▶ [WHAT YOU NEED TO DO] Starting at the line that contains "You are a computer-use agent.", write out every line to the end of the records below exactly, and leave out the pictures.

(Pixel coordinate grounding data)
⁂
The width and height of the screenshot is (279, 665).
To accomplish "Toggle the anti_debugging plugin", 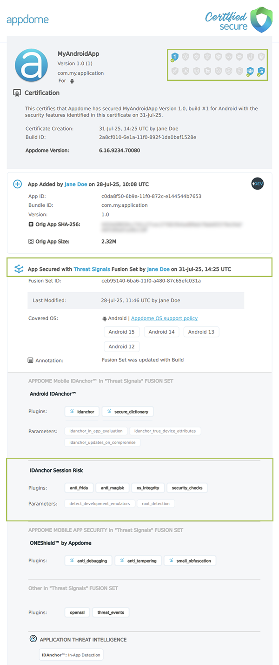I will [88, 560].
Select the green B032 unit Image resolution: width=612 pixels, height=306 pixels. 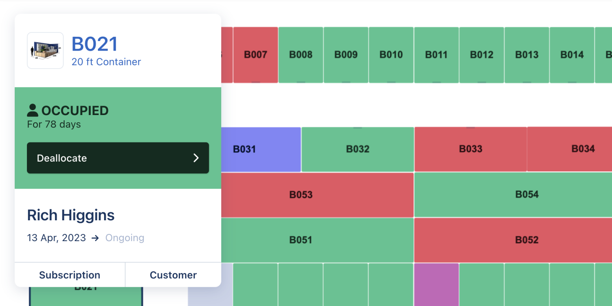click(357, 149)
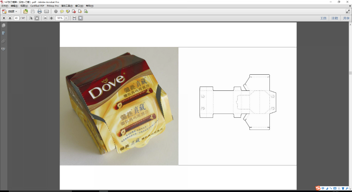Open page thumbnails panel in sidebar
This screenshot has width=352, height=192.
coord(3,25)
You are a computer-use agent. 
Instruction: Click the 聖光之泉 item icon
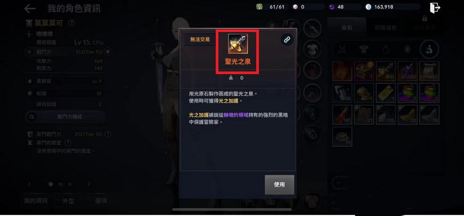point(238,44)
⁂
▶ [SOLVED PROBLEM]
You are a computer-use agent. 
Instruction: Click the 聖光之泉 item icon
point(238,44)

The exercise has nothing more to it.